Diagram 1: Overview of SQL pipelines
Query 1 aggregates revenue from transactions,
Query 2 enriches transactions by joining it on customers,
Query 3 aggregates transactions from enriched_transactions by state

Set Up Data Formats: Descriptors and Schema Registries

In our use case we have two streams, the Transactions stream in Protobuf format, and the Customers stream in Avro format. We’ll first cover how to set these streams up as sources for DeltaStream.

Transactions Stream

Below in Code 1a, you’ll see an example of a record from the transactions stream. A new record is created every time a customer buys some item. The record itself contains a “tx_time” timestamp of when the transaction occurred, a “tx_id” which is unique per transaction, fields describing which item was purchased and for how much, and also “customer_id” which is used to identify which customer the transaction belongs to.

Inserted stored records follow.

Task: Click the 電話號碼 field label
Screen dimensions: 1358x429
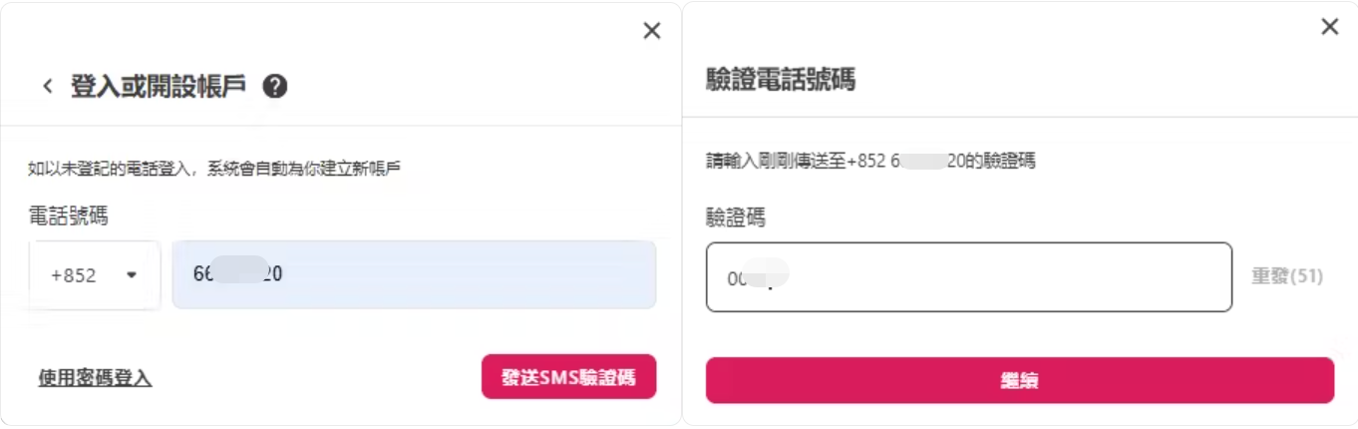Action: [68, 215]
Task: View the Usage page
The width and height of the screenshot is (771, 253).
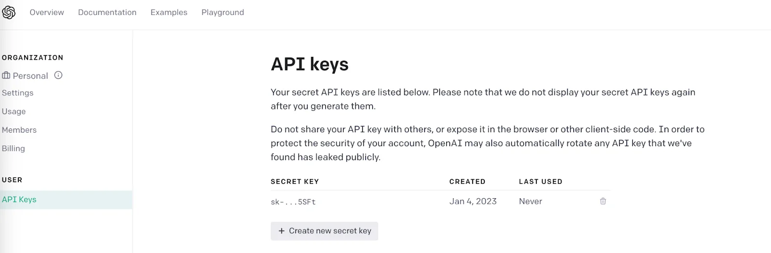Action: 14,112
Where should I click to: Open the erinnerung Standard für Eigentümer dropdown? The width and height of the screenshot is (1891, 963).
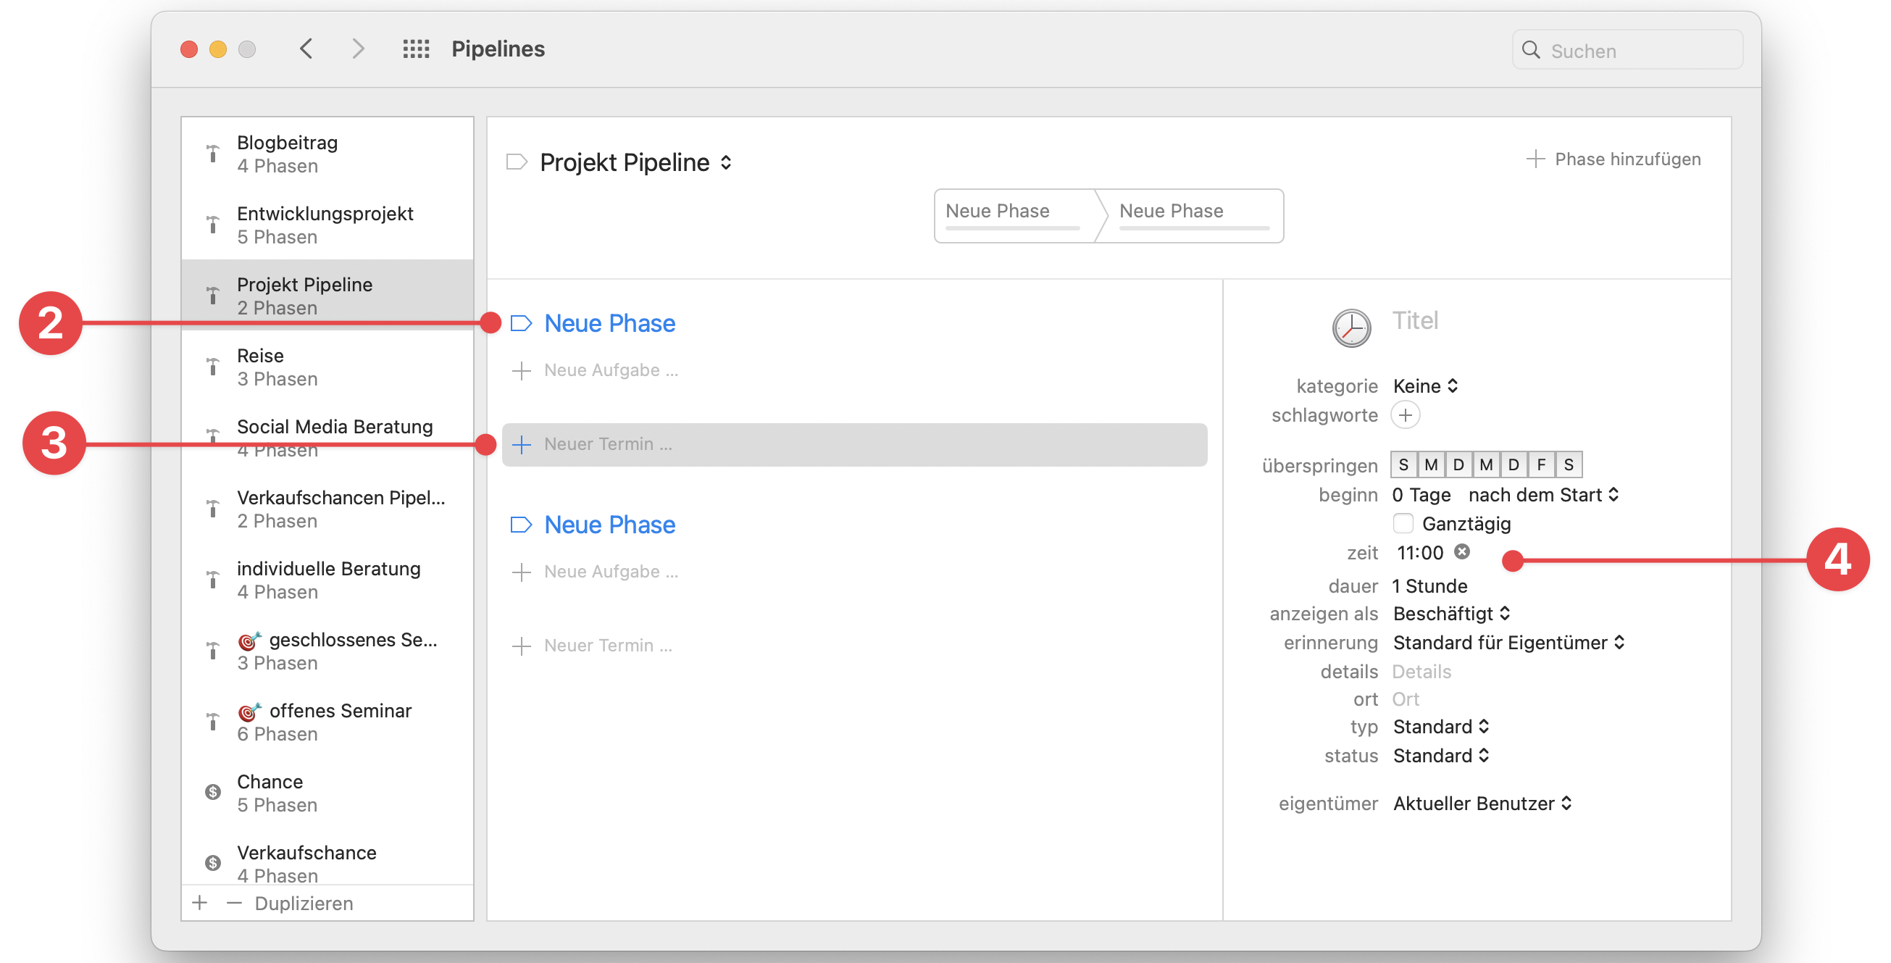[1509, 643]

Code 1b shows the Protobuf message used to create the Protobuf descriptor that serializes and deserializes these transactions.

  1. {
  2. "tx_time": 1667260111428,
  3. "tx_id": "fe92644b-973a-4b65-ae4c-4b4eed23b5a0",
  4. "item_id": "Item_7",
  5. "price": 11,
  6. "quantity": 1,
  7. "customer_id": "Customer_9"
  8. }

Code 1a: An example transactions record

  1. message Transactions {
  2. int64 tx_time = 1;
  3. string tx_id = 2;
  4. string item_id = 3;
  5. int32 price = 4;
  6. int32 quantity = 5;
  7. string customer_id = 6;
  8. }

Code 1b: Protobuf message for transactions

For the Transactions stream, you can upload the Protobuf descriptor as a DeltaStream descriptor. A DeltaStream descriptor is an object that resources necessary for the streaming SQL query to serialize and deserialize data, such as a Protobuf descriptor, are uploaded to. After creating the DeltaStream descriptor, you can attach it to the relevant DeltaStream topic.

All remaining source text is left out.